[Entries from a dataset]
## begin

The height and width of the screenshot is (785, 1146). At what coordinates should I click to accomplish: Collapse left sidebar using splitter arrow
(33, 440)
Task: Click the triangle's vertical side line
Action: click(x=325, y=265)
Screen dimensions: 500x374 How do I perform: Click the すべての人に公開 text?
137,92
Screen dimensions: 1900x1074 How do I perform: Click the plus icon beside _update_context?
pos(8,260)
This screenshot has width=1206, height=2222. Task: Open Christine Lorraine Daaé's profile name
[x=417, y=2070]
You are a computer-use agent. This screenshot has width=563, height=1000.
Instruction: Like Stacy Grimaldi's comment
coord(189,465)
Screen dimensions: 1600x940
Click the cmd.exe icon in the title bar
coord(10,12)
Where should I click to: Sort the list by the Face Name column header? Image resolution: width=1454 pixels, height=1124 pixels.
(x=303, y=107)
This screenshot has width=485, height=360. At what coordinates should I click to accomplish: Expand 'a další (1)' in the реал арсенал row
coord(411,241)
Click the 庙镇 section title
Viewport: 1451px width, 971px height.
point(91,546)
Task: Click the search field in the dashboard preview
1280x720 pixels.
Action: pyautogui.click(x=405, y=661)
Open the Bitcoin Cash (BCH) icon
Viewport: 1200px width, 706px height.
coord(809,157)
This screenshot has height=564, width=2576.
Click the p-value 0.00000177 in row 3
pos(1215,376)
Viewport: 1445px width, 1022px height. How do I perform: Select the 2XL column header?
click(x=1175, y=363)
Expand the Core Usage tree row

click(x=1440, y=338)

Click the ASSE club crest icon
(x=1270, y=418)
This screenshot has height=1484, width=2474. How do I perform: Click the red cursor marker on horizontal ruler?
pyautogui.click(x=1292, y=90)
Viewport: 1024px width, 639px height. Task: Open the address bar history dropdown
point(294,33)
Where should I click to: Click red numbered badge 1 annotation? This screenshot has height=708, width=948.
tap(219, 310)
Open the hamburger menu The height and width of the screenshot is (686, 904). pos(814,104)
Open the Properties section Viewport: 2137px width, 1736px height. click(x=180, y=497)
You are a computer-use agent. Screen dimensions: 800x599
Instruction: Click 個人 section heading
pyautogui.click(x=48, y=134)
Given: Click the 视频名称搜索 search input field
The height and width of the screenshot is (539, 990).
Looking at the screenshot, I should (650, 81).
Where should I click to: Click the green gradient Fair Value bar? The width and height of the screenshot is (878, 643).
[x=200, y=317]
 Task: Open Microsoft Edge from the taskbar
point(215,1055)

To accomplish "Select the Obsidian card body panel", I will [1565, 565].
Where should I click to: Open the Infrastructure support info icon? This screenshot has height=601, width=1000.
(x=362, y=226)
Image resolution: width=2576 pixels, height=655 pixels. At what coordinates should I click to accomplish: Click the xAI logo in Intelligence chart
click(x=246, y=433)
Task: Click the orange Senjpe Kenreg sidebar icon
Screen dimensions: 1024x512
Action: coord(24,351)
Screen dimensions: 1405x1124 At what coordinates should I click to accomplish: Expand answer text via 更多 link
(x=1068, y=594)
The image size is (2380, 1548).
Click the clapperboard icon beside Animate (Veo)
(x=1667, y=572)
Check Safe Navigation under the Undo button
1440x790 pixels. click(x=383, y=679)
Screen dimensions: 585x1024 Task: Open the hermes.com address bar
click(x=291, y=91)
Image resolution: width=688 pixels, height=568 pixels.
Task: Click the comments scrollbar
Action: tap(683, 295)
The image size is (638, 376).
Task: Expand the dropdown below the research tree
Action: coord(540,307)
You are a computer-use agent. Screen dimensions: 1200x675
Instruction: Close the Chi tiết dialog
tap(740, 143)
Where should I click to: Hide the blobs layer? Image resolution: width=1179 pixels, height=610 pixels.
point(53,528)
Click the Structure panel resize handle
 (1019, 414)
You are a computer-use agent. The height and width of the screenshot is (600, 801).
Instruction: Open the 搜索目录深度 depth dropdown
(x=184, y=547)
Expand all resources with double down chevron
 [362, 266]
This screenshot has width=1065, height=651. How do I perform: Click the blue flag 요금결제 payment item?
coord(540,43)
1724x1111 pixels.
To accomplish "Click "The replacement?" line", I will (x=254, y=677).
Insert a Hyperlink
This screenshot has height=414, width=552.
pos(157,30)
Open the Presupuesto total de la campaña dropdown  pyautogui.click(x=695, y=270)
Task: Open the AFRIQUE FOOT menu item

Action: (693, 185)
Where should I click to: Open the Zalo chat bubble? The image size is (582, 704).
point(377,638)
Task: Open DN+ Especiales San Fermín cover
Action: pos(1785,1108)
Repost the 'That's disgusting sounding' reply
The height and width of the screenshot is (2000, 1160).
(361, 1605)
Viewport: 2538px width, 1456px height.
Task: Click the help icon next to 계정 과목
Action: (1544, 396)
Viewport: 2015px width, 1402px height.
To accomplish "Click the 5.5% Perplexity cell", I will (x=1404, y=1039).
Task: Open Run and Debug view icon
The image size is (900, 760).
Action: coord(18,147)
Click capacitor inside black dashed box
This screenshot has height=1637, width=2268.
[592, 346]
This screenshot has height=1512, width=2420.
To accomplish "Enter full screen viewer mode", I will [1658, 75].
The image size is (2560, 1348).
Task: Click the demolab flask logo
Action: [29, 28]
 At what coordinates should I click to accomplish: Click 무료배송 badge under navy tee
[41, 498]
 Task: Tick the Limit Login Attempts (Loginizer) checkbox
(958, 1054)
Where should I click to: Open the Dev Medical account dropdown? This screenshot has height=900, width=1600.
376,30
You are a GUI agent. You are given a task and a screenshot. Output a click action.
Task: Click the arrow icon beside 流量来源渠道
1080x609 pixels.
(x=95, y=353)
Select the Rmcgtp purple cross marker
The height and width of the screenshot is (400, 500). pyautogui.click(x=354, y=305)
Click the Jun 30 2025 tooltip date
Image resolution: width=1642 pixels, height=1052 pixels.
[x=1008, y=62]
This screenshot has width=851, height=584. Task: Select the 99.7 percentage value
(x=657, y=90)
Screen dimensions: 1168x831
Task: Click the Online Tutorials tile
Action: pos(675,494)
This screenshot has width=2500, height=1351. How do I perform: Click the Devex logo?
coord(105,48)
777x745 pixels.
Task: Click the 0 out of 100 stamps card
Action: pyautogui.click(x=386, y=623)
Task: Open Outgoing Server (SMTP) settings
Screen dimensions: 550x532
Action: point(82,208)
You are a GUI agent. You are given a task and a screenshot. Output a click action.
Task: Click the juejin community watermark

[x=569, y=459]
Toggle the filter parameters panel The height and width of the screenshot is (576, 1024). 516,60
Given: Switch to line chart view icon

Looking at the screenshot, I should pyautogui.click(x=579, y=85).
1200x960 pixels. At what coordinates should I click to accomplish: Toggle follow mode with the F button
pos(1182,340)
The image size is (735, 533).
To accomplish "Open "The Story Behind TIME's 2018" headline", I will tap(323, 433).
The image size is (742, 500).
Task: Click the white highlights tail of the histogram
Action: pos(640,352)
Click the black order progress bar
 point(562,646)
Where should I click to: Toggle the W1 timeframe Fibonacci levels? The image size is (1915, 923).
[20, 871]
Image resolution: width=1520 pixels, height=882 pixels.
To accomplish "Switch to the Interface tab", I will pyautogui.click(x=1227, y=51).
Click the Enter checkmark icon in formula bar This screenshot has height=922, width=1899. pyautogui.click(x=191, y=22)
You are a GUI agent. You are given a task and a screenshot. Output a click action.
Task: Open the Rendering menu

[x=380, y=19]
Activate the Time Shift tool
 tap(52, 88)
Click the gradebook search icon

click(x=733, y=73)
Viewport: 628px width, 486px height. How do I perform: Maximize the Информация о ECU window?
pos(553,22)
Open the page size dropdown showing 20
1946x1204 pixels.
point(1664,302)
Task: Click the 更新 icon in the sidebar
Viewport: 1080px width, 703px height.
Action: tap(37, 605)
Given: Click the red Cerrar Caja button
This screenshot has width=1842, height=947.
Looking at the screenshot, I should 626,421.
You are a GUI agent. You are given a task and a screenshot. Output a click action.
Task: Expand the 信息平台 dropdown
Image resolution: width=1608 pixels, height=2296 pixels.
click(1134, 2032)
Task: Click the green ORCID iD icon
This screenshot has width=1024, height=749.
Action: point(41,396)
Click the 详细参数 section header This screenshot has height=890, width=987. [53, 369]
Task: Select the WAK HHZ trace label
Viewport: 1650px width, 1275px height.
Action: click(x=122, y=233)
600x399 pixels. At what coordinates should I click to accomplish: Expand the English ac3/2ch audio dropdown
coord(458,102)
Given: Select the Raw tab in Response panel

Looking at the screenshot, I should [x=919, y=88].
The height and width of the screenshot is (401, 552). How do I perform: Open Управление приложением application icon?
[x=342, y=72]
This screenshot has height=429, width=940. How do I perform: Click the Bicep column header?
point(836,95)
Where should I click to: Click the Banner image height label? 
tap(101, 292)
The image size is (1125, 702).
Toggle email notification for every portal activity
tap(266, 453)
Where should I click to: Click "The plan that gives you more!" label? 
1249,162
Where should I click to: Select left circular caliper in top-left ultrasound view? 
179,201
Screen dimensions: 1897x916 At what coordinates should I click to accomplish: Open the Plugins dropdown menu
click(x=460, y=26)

## end

### SET PROBLEM
Rewrite the lines above as a numbered list, leaving out any blank lines, starting with the line containing "will [1565, 565]." and continuing up to and including the line containing "(x=184, y=547)".

### FULL ANSWER
1. To accomplish "Select the Obsidian card body panel", I will [1565, 565].
2. Where should I click to: Open the Infrastructure support info icon? This screenshot has height=601, width=1000.
3. (x=362, y=226)
4. Image resolution: width=2576 pixels, height=655 pixels. At what coordinates should I click to accomplish: Click the xAI logo in Intelligence chart
5. click(x=246, y=433)
6. Task: Click the orange Senjpe Kenreg sidebar icon
7. Screen dimensions: 1024x512
8. Action: coord(24,351)
9. Screen dimensions: 1405x1124 At what coordinates should I click to accomplish: Expand answer text via 更多 link
10. (x=1068, y=594)
11. The image size is (2380, 1548).
12. Click the clapperboard icon beside Animate (Veo)
13. (x=1667, y=572)
14. Check Safe Navigation under the Undo button
15. 1440x790 pixels. click(x=383, y=679)
16. Screen dimensions: 585x1024 Task: Open the hermes.com address bar
17. click(x=291, y=91)
18. Image resolution: width=688 pixels, height=568 pixels.
19. Task: Click the comments scrollbar
20. Action: tap(683, 295)
21. The image size is (638, 376).
22. Task: Expand the dropdown below the research tree
23. Action: coord(540,307)
24. You are a computer-use agent. Screen dimensions: 1200x675
25. Instruction: Close the Chi tiết dialog
26. tap(740, 143)
27. Where should I click to: Hide the blobs layer? Image resolution: width=1179 pixels, height=610 pixels.
28. point(53,528)
29. Click the Structure panel resize handle
30.  (1019, 414)
31. You are a computer-use agent. The height and width of the screenshot is (600, 801).
32. Instruction: Open the 搜索目录深度 depth dropdown
33. (x=184, y=547)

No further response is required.